FIFAe Nations Series (FeNS) is an esports tournament series organized by FIFA and its presenting partner EA Sports. Each tournament has member nations that compete in games from the latest incarnation of the FIFA association video game series.

==History==
Each seasons runs for a whole year, with the FIFAe Nations Cup (FeNC) is the pinnacle event.

The 2021 edition was due to take place in Copenhagen in August 2021, but was cancelled due to the COVID-19 pandemic on 26 July 2021.

== Team ranking ==
The list below gives the official ranking of the eNations provided by FIFA:

| Pos. | Team | Points |
|---|---|---|
| 1 | BRA Brazil | 3397.41 |
| 2 | NED Netherlands | 2000.60 |
| 3 | ITA Italy | 1906.05 |
| 4 | FRA France | 1873.01 |
| 5 | ARG Argentina | 1706.87 |
| 6 | MAR Morocco | 1479.87 |
| 7 | SWE Sweden | 1426.96 |
| 8 | KSA Saudi Arabia | 1366.33 |
| 9 | SGP Singapore | 1350.83 |
| 10 | DEN Denmark | 1339.39 |

==Results==

| # | Year | Host city | Champions | Score | Runners-up | Teams |
| 1 | 2019 | ENG London | FRA Lucas Cuillerier / Corentin Thuillier | 3–2 | ARG Nicolas Villalba / Yago Gabriel Fawaz | 20 |
| 2 | 2022 | DEN Copenhagen | BRA Gabriel Crepaldi, Klinger Correa and Paulo Henrique Chaves | 2–1 | POL Bartosz Jakubowski, Damian Augustyniak and Kacper Furmanek | 24 |
| 3 | 2023 | KSA Riyadh | Brazil Paulo Henrique Chaves, Pedro Henrique Soares and Paulo Neto | 3–2 | Netherlands Levi de Weerd, Manuel Bachoore and Emre Yilmaz |

==Editions==
===FIFAe Nations Cup 2022===
====Teams====
24 teams had taken part in 2022 FIFAe Nations Cup.
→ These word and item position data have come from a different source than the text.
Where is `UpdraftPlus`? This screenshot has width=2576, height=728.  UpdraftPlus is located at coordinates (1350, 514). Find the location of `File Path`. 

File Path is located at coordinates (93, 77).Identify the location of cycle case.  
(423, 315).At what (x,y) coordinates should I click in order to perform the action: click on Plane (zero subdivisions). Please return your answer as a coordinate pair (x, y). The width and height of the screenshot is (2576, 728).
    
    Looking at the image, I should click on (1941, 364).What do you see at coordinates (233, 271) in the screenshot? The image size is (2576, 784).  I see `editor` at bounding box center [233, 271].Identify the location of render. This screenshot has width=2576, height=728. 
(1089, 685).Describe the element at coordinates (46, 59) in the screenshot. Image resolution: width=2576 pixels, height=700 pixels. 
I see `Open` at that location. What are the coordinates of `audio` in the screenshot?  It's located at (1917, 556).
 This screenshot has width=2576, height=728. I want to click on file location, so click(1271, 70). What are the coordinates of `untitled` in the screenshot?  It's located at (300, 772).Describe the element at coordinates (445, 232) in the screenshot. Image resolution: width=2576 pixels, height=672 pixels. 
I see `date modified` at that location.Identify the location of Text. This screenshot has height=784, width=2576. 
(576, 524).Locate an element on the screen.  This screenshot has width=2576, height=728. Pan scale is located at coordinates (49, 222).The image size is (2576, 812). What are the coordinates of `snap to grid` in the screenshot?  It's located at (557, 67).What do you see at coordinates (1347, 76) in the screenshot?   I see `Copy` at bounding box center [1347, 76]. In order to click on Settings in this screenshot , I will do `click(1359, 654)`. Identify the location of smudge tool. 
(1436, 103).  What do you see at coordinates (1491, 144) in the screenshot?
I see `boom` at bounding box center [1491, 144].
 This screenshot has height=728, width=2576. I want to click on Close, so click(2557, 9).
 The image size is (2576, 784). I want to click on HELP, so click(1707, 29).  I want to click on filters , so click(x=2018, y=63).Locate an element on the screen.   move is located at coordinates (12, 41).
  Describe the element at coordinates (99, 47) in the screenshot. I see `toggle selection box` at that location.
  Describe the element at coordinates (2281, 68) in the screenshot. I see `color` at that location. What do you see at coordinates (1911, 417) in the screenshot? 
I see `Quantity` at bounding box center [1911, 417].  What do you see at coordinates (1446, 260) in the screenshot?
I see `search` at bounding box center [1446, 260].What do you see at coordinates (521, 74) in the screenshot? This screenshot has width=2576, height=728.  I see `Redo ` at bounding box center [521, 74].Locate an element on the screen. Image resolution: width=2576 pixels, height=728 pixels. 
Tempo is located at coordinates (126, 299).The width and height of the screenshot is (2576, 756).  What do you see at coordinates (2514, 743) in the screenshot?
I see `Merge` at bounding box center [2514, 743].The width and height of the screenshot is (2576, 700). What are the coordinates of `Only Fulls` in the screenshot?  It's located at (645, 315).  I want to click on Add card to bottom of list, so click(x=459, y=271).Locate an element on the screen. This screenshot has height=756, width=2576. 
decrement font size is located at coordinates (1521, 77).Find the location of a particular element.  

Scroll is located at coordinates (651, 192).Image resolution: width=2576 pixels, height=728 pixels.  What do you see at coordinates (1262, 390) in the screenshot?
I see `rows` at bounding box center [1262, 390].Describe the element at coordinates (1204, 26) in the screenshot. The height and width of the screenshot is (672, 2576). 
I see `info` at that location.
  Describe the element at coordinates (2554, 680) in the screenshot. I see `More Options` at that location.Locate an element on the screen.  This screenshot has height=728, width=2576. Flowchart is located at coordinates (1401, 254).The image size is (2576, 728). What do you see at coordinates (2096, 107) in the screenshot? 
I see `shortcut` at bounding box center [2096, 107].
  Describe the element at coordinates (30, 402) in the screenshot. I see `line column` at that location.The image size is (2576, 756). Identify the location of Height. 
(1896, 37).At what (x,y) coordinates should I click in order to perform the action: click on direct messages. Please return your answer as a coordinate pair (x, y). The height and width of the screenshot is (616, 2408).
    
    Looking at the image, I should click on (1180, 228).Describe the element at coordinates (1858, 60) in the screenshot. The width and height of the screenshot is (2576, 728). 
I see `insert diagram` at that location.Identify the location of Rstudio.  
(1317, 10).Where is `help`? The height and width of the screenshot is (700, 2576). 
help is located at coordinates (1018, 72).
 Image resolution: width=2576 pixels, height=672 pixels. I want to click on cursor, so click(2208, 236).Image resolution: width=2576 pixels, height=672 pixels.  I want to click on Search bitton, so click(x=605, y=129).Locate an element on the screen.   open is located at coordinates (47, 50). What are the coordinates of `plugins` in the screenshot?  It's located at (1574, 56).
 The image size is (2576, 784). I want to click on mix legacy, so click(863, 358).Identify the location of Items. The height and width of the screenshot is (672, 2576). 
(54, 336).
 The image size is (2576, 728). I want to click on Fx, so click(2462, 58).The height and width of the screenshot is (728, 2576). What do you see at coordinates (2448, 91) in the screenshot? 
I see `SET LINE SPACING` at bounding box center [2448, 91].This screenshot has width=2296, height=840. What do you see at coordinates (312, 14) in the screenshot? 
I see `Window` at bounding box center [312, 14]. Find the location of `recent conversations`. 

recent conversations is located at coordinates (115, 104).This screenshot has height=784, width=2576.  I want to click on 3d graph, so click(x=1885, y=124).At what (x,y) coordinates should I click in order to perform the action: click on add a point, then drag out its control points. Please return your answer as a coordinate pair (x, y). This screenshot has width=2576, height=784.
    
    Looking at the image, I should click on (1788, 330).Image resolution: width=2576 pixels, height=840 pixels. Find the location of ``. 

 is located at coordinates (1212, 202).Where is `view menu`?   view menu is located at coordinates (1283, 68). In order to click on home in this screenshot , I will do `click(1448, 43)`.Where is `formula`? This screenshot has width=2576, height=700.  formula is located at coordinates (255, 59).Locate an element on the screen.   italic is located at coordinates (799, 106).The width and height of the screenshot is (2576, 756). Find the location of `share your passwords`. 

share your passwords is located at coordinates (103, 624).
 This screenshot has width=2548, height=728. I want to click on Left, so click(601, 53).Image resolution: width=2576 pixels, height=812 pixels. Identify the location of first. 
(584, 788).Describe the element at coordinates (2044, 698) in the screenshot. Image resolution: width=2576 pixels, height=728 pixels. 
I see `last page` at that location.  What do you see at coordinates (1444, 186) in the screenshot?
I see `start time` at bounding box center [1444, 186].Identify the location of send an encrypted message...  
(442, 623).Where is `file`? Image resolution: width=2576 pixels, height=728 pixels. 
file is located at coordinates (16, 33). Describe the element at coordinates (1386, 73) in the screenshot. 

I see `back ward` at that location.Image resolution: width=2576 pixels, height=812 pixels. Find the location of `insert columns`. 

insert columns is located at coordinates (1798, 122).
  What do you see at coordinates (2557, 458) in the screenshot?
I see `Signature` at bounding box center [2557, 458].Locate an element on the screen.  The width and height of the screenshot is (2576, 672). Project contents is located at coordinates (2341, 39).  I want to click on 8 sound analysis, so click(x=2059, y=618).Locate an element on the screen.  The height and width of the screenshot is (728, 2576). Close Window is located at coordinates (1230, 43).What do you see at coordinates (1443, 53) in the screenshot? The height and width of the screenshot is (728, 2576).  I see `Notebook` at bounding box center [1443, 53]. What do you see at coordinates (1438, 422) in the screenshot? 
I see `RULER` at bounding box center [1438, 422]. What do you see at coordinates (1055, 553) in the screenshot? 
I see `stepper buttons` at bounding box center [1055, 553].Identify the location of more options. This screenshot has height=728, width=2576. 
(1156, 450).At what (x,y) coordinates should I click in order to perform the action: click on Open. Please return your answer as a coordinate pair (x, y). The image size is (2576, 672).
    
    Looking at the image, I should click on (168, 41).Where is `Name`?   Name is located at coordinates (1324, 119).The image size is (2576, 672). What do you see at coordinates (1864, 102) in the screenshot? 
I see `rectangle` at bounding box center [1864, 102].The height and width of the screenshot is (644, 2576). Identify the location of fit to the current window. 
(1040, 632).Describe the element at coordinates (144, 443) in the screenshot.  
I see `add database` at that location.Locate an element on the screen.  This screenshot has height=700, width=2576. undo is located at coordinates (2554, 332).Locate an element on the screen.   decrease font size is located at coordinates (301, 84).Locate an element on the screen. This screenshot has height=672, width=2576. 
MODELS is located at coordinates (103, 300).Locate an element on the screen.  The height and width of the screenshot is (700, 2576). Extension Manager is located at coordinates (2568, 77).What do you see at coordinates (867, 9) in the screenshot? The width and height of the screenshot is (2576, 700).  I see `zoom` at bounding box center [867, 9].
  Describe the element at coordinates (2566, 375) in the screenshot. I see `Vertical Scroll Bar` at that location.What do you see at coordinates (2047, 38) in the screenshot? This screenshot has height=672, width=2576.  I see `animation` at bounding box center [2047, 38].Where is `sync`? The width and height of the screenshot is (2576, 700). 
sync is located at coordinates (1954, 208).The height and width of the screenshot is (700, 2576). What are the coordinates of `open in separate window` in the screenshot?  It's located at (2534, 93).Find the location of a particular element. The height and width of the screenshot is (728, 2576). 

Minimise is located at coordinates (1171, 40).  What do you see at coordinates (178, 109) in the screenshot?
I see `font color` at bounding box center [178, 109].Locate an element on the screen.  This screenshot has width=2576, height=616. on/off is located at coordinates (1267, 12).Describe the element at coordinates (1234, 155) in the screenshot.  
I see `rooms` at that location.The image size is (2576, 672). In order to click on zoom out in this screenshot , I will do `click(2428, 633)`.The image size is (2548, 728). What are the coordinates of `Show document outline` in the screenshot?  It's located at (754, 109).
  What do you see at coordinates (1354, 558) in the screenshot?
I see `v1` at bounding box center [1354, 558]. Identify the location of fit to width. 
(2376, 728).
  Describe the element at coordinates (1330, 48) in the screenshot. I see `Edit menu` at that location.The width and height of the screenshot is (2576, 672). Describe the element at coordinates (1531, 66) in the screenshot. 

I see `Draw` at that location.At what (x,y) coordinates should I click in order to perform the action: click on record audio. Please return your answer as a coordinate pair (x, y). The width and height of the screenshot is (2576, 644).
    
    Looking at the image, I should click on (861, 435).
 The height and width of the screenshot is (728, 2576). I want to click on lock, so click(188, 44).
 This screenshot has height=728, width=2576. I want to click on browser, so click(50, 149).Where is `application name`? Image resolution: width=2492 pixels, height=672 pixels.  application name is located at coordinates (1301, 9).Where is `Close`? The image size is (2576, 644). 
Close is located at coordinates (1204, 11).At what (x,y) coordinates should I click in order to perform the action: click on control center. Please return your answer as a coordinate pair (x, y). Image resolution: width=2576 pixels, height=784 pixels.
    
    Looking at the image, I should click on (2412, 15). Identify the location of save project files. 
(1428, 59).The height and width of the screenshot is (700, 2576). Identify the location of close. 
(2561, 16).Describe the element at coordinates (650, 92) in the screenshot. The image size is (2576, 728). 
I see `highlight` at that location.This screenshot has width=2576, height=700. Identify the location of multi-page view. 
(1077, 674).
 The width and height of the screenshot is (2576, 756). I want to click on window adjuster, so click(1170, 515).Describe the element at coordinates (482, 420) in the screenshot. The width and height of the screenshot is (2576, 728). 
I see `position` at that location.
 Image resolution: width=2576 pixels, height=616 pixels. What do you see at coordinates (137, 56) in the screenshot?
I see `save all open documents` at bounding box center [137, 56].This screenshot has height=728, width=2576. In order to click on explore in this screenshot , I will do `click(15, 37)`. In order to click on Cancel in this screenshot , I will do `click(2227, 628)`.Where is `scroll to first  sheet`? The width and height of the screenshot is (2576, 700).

They were: Argentina, Denmark (Hosts), Peru, Israel, UAE, Netherlands, Poland, Italy, Portugal, Japan, South Korea, Spain, Scotland, Kazakhstan, Singapore, Mexico, Sweden, Morocco, Brazil, India, England, Canada, France (Defending champions) and Germany.

====Group stage====
24 teams were drawn into 4 groups of 6 teams each.

| Group A | Group B | Group C | Group D |
|---|---|---|---|
| ARG Argentina | SWE Sweden | KAZ Kazakhstan | MAR Morocco |
| Denmark (H) | UAE UAE | POR Portugal | MEX Mexico |
| BRA Brazil | FRA France | ESP Spain | ITA Italy |
| ENG England | Germany | CAN Canada | IND India |
| SIN Singapore | PER Peru | ISR Israel | Netherlands |
| SCO Scotland | JPN Japan | South Korea | POL Poland |

All matches in Group Stage were played by a single game.

From group stage, top 4 teams qualified for round of 16 which was followed by quarterfinals, semifinals and the final. Bolded teams have qualified for round of 16.

====Knockout stage====
Knockout matches are played as two-legged match, with the aggregate score determining the winner. Extra time (and penalties) were used if there's a draw on aggregate (away goals rule is not applied in FIFAe tournaments).

===FIFAe Nations Cup 2023===
====Teams====
24 teams had taken part in 2023 FIFAe Nations Cup, which was held during the multi-genre Gamers8 event. They were: Argentina, Denmark, Peru, Israel, Saudi Arabia (Hosts), Netherlands, Finland, Italy, Portugal, Malaysia, Qatar, Spain, Turkey, USA, Singapore, South Africa, Sweden, Morocco, Brazil (Defending champions), India, Australia, Canada, France and Germany.

====Group stage====
24 teams were drawn into 4 groups of 6 teams each.

| Group A | Group B | Group C | Group D |
|---|---|---|---|
| ARG Argentina | MAR Morocco | TUR Turkey | South Africa |
| Saudi Arabia (H) | FIN Finland | POR Portugal | ISR Israel |
| DEN Denmark | FRA France | ESP Spain | GER Germany |
| QAT Qatar | ITA Italy | BRA Brazil | IND India |
| CAN Canada | Malaysia | AUS Australia | PER Peru |
| Netherlands | USA USA | Singapore | SWE Sweden |

All matches in Group Stage were played by a single game.

From group stage, top 4 teams qualified for round of 16 which was followed by quarterfinals, semifinals and the final. Bolded teams have qualified for round of 16.

====Knockout stage====
Knockout matches are played as two-legged match, with the aggregate score determining the winner. Extra time (and penalties) were used if there's a draw on aggregate (away goals rule is not applied in FIFAe tournaments).